You may have noticed in the news that the American far right is having their voice taken from them. On the face of it this seems like a good thing.
But it isn’t necessarily.
Without an outlet, things fester. They talk under the radar. They get more angry. Their plans don’t come under the scrutiny of the sane public, they are confined to their own echo chamber and become charged with more hate, more strength, more power.
What’s the solution and why am I telling you this?
The solution is to listen. To understand. To find out what deep-seated needs these people have that aren’t being met. To find out what’s really going on…
We know it isn’t immigrants. We know it isn’t a global conspiracy.
So what is it?
And the reason I’m talking about this is because it’s exactly what goes on within us when we have dark thoughts, or difficult emotions.
The tendency is to suppress them; to push them down, to ignore them, to silence them hoping they’ll go away.
But they do nothing of the sort. They linger, they grow in strength until they burst forth in a fit of dysfunction: maybe we shout at those close to us, maybe we go on a spending spree, maybe we drink more than we ought, maybe we get hopelessly depressed.
The solution is the same.
When we have the dark thoughts, the difficult emotions, those times when we think we’re bad, useless, not good enough, or just don’t know what we’re doing…

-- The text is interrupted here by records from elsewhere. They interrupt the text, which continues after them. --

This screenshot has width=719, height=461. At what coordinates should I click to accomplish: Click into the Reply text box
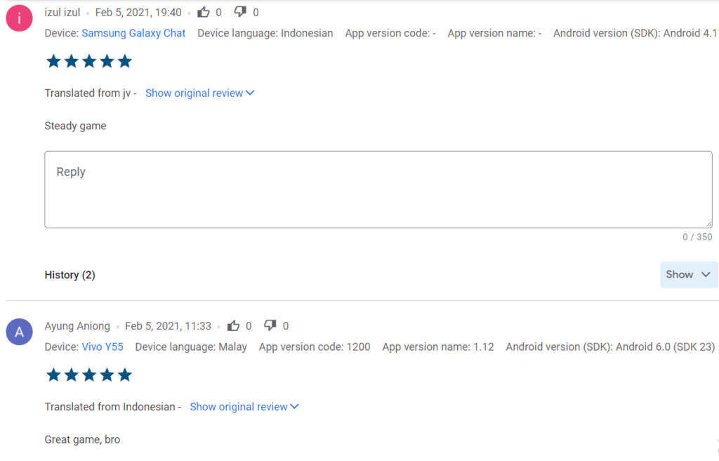(378, 189)
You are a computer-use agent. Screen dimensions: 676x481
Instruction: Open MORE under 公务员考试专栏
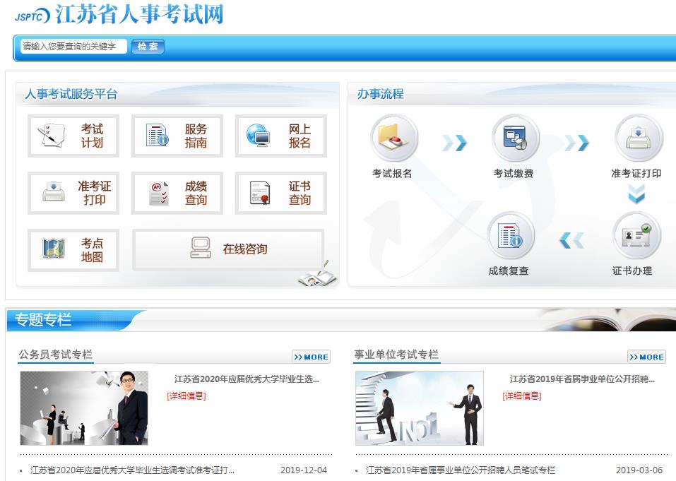coord(311,357)
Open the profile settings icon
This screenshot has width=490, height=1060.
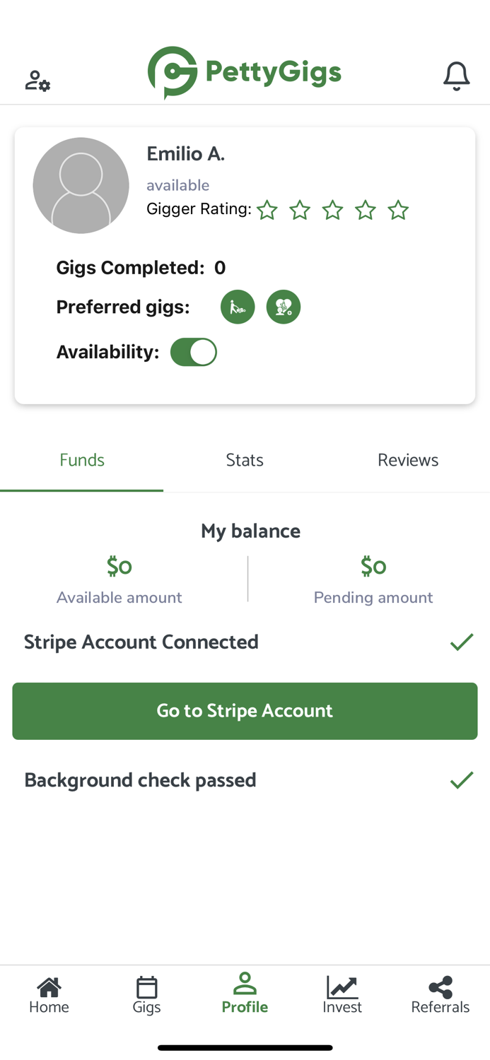point(37,81)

That’s when we need to shine light on ourselves. To love ourselves all the more. To feel the shame and guilt if we need to, but not to identify with the shame and guilt.

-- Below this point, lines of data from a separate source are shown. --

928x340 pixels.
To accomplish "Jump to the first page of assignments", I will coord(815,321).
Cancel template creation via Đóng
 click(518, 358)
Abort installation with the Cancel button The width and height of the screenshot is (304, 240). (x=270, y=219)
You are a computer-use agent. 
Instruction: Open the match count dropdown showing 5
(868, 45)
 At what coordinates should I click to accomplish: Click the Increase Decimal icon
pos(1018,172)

We have a dialogue with our inner world (through feelings, not words) and we discover what our actual needs are that are not being met.

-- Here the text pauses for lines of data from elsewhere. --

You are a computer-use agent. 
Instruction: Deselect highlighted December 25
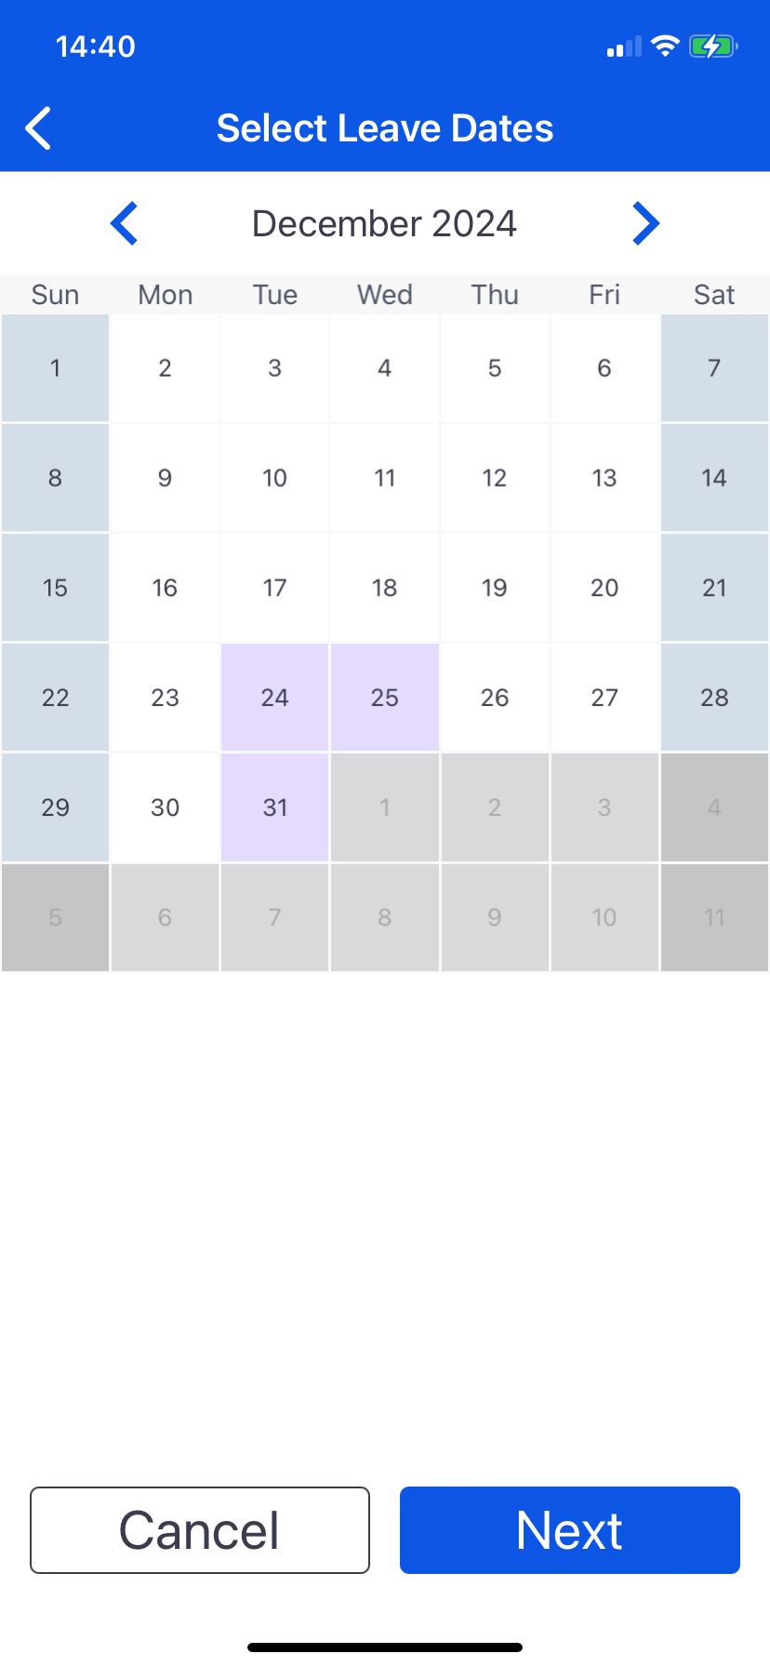pos(385,698)
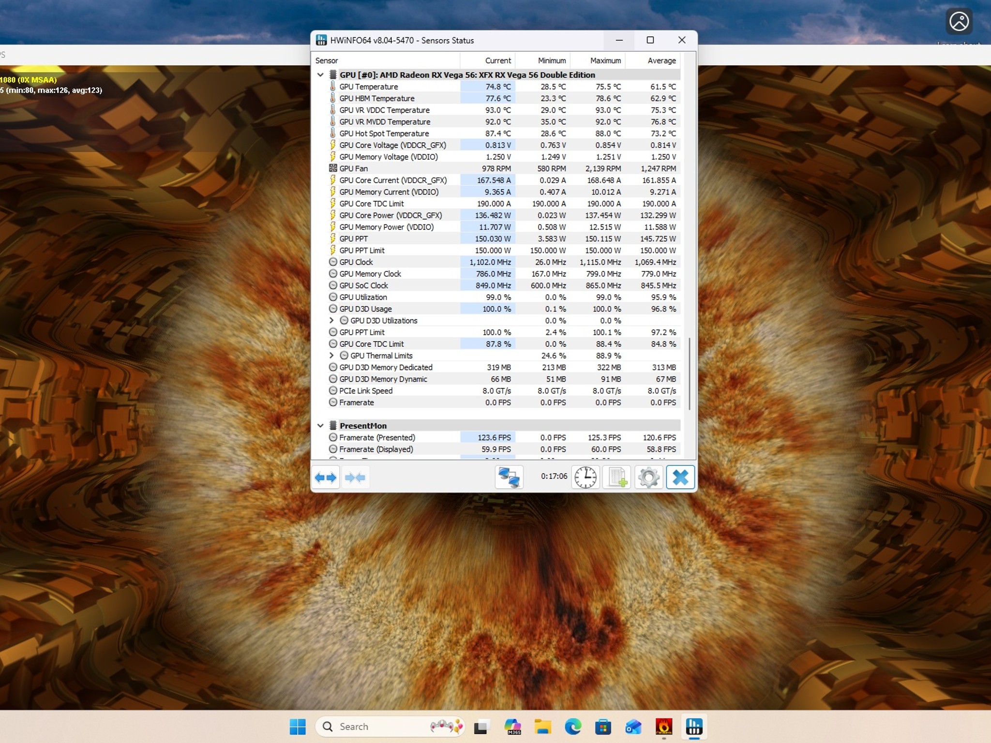The width and height of the screenshot is (991, 743).
Task: Expand the GPU D3D Utilizations node
Action: pyautogui.click(x=331, y=320)
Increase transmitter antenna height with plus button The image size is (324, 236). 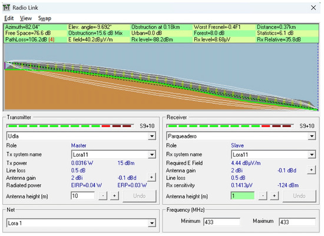(114, 196)
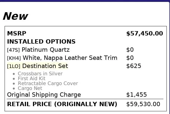Click the $1,455 shipping charge amount
The image size is (170, 114).
(136, 95)
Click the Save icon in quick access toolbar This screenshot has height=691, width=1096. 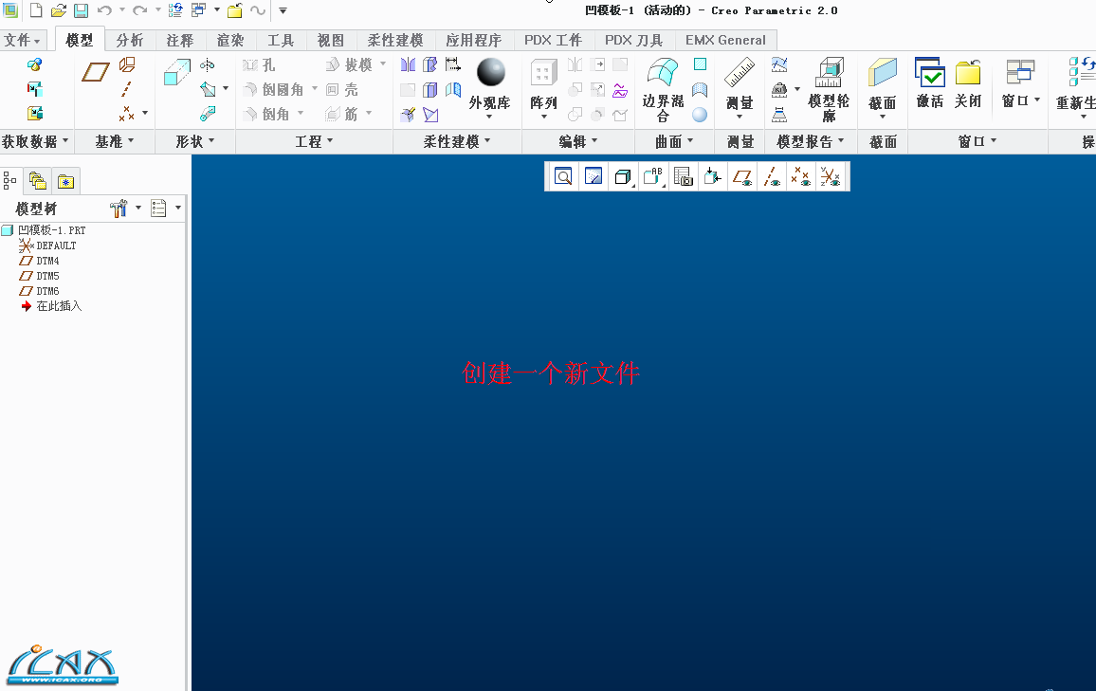(82, 10)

Do we feel unsafe? Do we feel unheard? Do we feel frustrated and impatient? Do we feel lost?
Let’s become aware. Let’s feel. Let’s allow those emotions and feelings and thoughts to come up and realise that they don’t define us… let’s realise that we are OK, and that the emotions, feelings and thoughts are OK.
Let’s have compassion for ourselves as we do the difficult work of processing our experience.
And when our emotions feel heard… that’s when they stop being so insistent. That’s when we make peace.